REQUIREMENT: Copy exactly and only the lines running from the one that contains "Where should I" to the final line of the data below, without the pictures.

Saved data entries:

↓

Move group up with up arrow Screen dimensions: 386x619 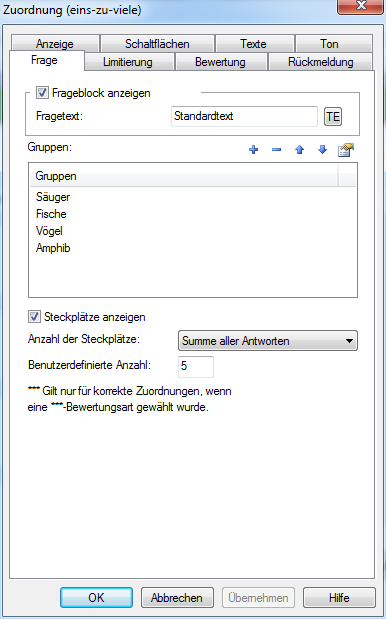point(300,150)
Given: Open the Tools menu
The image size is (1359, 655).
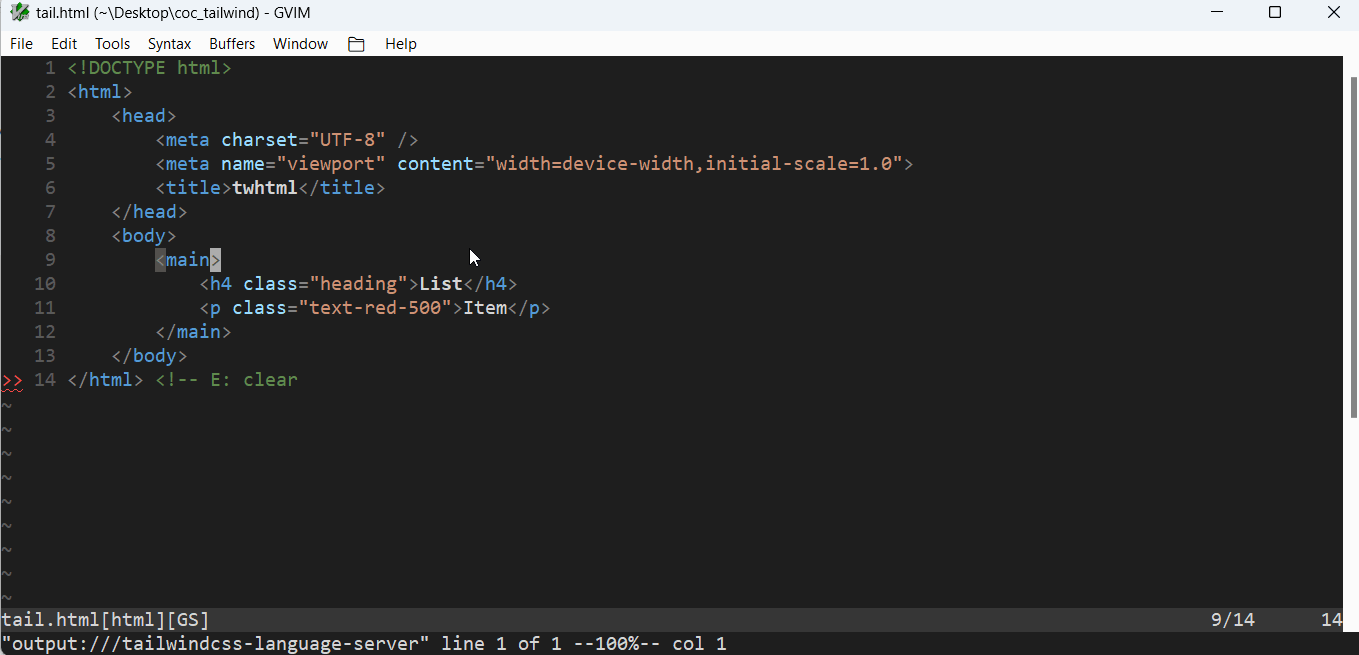Looking at the screenshot, I should click(x=111, y=43).
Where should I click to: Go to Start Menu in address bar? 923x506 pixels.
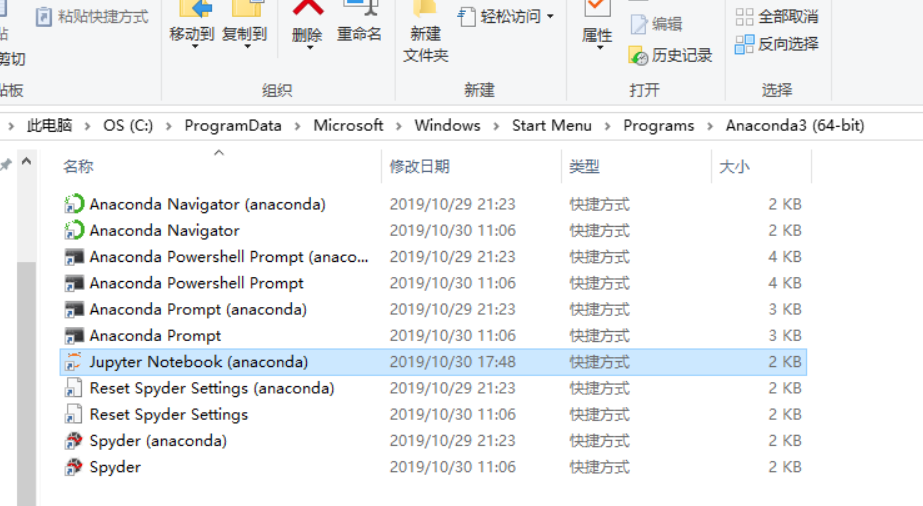point(552,125)
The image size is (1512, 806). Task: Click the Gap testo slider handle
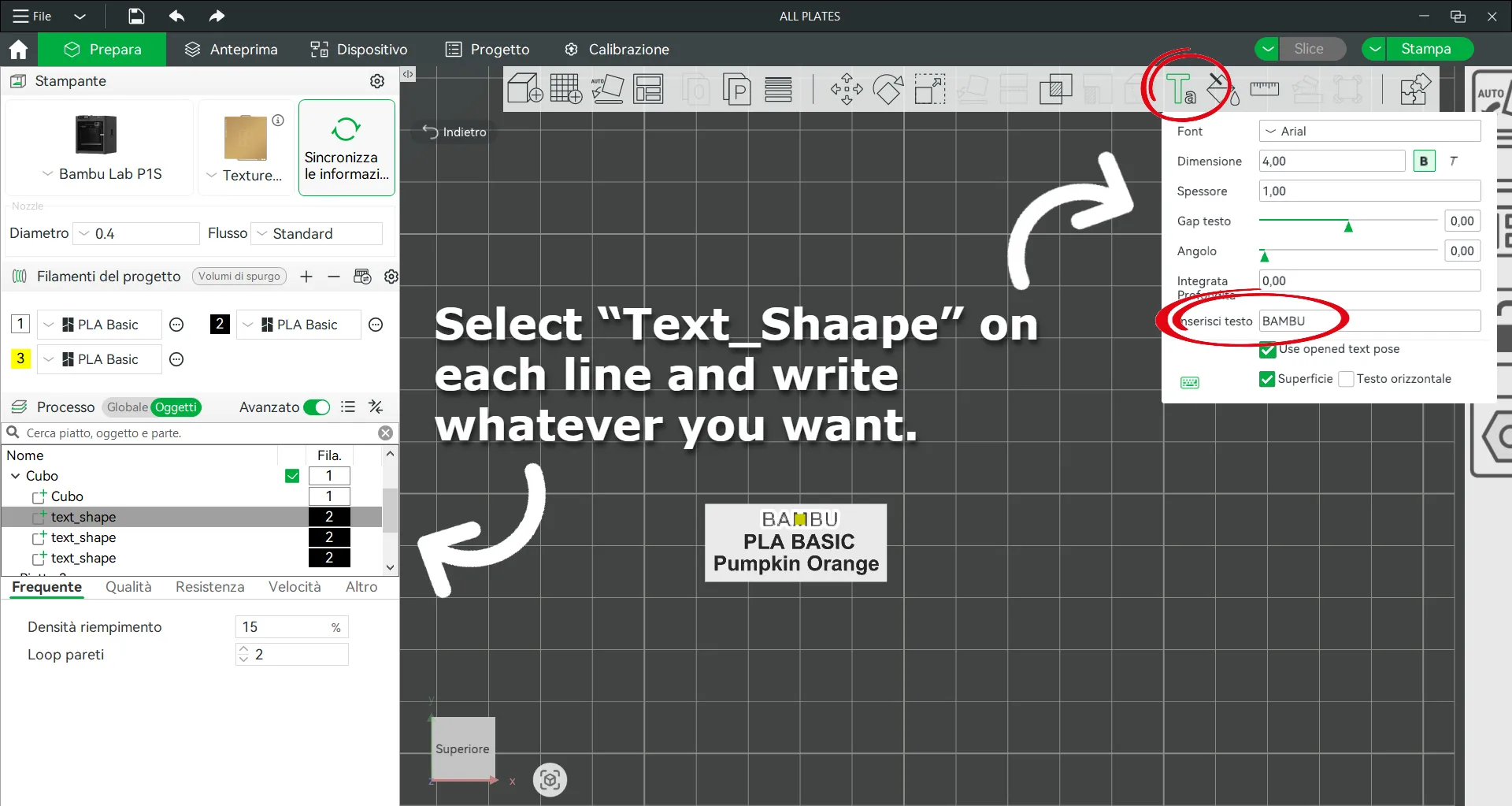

↑

PROBLEM SOLUTION:
Where should I click to: Go to Start Menu in address bar? 923x506 pixels.
point(552,125)
The image size is (1512, 806). Task: Click the Gap testo slider handle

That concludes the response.